Minimum number of jumps

Question

Given an array of N integers arr[] where each element represents the max length of the jump that can be made forward from that element. Find the minimum number of jumps to reach the end of the array (starting from the first element). If an element is 0, then you cannot move through that element.

Note: Return -1 if you can't reach the end of the array.

My code --

int minJumps(int arr[], int n){
        int i=0, count=0;
        while(i<n-1){ 
            if(arr[i]==0){
                return -1;
            }
            i+=arr[i];
            count++;
        }
        return count;
    }

Input:
n=10
arr[ ]=2 3 1 1 2 4 2 0 1 1

So here first jump goes from to 2 to 1, second jump goes from 1 to 1, third jump goes from 1 to 2, fourth jump goes from to 2 to 2, fifth jump goes from 2 to 1 and last sixth jump goes from 1 to 1. So I got 6 jumps. But the answer is 4 jumps.

If we start particularly from the first element, we can only have one way of going na?
So I think my understanding is wrong, please explain anyone.

Answer 1

There are multiple ways through the array.

The one you described is:

  2  1 1  2   2  1   6 jumps
┌───┬─┬─┬───┬───┬─┐
2 3 1 1 2 4 2 0 1 1

But you can also do:

 1   3    2   2  1   5 jumps
┌─┬─────┬───┬───┬─┐
2 3 1 1 2 4 2 0 1 1
↑
jump 1 forward, not 2

You can find an optimal solution as:

 1   3   1   4        4 jumps
┌─┬─────┬─┬───────┐
2 3 1 1 2 4 2 0 1 1

For any given array, there may be more than one optimal solution.

The trick is to explore them all

Every time you have a decision to make, make them all.

For example, given our first jump of 2, we could also choose to jump 1. Whenever you have a choice like this you will need to build yourself a recursive solution.

Conveniently, you only need to return the minimal number of jumps. You do not actually have to return the jump path. So your function can be written to return exactly that information:

int minJumps( int array[], int size )

The thing that will change is your starting index. You can add that as an additional argument:

int minJumps( int array[], int size, int index = 0 )

Or you can just adjust the array value when you recurse:

  ... = minJumps( array + n, size - n );

Either way you do the same thing: index a smaller and smaller array.

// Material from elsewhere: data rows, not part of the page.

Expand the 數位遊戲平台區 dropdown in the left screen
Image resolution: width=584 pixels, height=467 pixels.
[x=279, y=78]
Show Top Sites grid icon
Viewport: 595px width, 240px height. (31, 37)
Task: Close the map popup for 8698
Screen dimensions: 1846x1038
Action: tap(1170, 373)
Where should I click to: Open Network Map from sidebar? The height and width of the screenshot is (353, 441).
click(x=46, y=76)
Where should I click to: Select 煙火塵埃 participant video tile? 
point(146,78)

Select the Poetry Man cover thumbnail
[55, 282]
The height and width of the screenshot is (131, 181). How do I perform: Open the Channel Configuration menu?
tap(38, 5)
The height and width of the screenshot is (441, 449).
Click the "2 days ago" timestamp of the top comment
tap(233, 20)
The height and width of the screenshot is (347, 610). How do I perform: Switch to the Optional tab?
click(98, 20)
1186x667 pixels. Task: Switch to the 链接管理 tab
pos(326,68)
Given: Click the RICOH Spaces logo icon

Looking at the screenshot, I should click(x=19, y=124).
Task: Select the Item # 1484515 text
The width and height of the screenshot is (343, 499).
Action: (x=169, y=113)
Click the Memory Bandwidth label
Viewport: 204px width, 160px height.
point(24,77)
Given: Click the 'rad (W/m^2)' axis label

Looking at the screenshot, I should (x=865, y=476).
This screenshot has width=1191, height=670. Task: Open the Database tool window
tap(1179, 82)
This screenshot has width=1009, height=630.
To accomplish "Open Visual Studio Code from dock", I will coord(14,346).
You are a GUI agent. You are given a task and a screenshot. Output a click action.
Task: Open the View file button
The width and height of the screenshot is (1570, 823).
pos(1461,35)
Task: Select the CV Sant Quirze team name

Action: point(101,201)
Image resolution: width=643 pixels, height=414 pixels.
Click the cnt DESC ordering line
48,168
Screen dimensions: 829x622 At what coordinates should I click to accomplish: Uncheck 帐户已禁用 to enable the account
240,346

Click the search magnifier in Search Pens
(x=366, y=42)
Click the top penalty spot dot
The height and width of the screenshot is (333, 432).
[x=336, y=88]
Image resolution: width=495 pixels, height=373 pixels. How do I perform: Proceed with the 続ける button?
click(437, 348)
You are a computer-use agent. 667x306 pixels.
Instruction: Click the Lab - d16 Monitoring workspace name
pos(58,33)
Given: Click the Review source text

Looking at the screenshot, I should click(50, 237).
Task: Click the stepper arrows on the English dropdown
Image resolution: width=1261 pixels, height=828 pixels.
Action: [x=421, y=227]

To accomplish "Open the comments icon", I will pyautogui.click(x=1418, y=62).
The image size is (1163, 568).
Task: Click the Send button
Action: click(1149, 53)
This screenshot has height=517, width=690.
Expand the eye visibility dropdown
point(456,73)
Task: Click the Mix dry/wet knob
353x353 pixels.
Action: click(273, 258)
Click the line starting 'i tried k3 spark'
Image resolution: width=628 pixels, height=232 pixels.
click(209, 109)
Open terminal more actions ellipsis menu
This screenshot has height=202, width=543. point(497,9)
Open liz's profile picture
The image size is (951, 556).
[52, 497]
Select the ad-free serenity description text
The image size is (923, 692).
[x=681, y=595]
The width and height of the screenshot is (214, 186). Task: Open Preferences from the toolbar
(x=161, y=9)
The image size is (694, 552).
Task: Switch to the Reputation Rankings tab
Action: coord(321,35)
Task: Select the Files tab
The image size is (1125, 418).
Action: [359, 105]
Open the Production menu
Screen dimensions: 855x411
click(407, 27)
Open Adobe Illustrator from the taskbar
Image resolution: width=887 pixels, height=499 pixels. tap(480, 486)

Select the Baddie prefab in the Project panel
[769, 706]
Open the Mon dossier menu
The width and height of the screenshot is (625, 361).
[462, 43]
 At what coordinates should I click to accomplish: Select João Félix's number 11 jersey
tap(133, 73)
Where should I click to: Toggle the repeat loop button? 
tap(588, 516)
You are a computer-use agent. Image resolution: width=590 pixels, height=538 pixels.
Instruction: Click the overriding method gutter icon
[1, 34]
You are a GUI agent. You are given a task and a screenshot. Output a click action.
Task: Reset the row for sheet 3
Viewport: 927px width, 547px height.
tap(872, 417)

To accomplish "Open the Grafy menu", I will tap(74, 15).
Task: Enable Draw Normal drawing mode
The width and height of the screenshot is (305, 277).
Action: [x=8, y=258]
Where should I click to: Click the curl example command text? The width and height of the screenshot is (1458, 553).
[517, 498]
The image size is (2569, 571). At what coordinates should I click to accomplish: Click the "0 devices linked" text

For example, you can easily answer for this array:

1     zero jumps. (You are at the end of the array)

And this array:

0     zero jumps. (You are at the end of the array)

How about this array:

1 1

Or this array:

5 1

The answer to both is 1 jump, because if we choose a jump-by-1 we get the result of 0 == end of array.

For this array, though:

0 1

The answer is no jumps.

So can you answer for this array?

1 1 1

Or this array?

1 5 1

How about this array?

1 0 1

Aaaannnd... how about these arrays?

2 1 1
2 0 1

The decision factor here is where recursion is useful. Each time you recurse you are working on a smaller array. For the penultimate example, I can get to the end of the array with two possible paths:

┌───┐   1 jump
2 1 1   2 straight to end works. return 1 jump

┌─┬─┐   2 jumps
2 1 1   recurse to get 1 jump for the end of the array. return that + 1.
↑
decision point

But there is only one way with:

┌───┐   1 jump
2 0 1   2 straight to end works. return 1 jump

┌─┬─┐   no jumps
2 0 1   recurse to get -1 for the end of the array.
↑
decision point

With both of these examples we see that the minimum number of jumps is if we choose the jump-by-2.

So, each time you have a decision, take them all. Ignore the bad ones (stuff that returns -1) and choose the smallest number of jumps every time.

Oh, don’t forget to not jump past the end of the array. So

5 1
↑
decision point

Since the array is size 2, you cannot jump more than 1 forward.

Putting it together

Here are the conditions given you:

• You have one element in the array. Return 0.
• The current element is zero. Return -1. (Cannot advance.)
• The current element is n. Recurse for each 1,2,...,n, making sure that you do not exceed the bounds of the array. Return the smallest value you got from your recursive calls.

That’s it! It takes some time to work your mind around recursion, but the main idea is to solve for the simplest case (a single element array), then solve for that with one more element. Or, if I can do a thing to the first element of an array in relation to the rest of the array, then I can do it to the whole array.

Edit: I have written this answer assuming that you have not been given instruction about Graph Theory. If you have, then do as bitmask instructs and look at the algorithms you have been studying. At least one of them will apply to traversing this graph.